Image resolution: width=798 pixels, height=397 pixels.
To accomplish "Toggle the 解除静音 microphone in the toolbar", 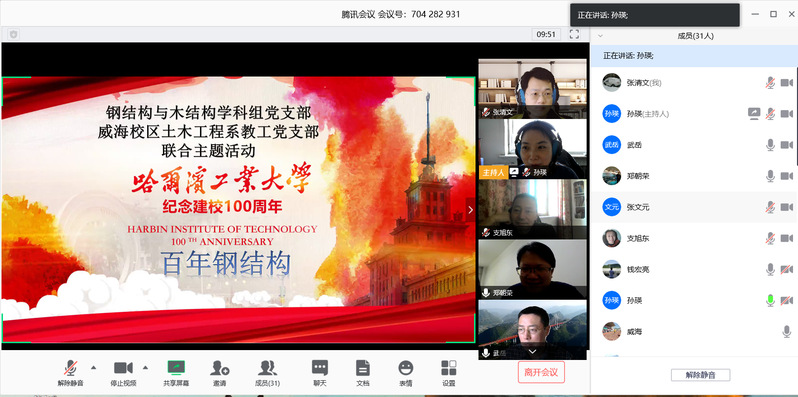I will [70, 368].
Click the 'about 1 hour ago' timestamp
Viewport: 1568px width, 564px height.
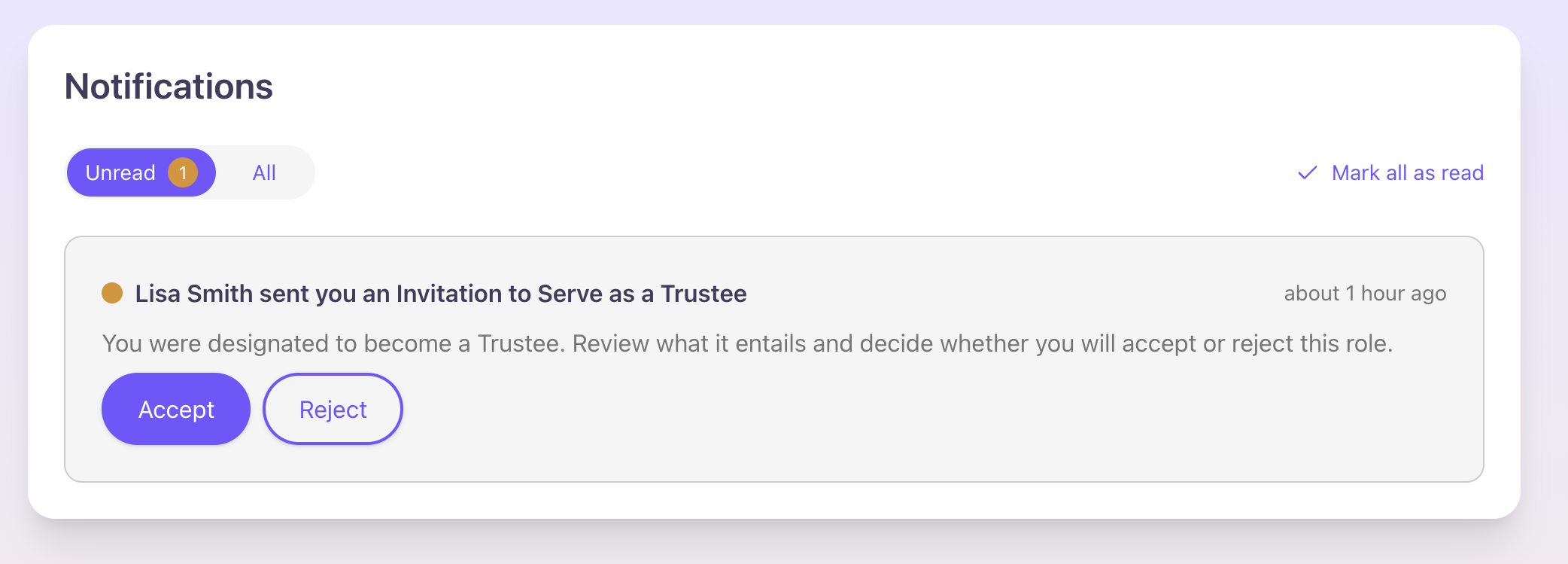point(1365,294)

(About this task) Write down exactly the lines running from the line with "Click the 'about 1 hour ago' timestamp" through the end of the material, both ends included, and none of the pictures.

(Written response)
Click the 'about 1 hour ago' timestamp
Viewport: 1568px width, 564px height.
point(1365,294)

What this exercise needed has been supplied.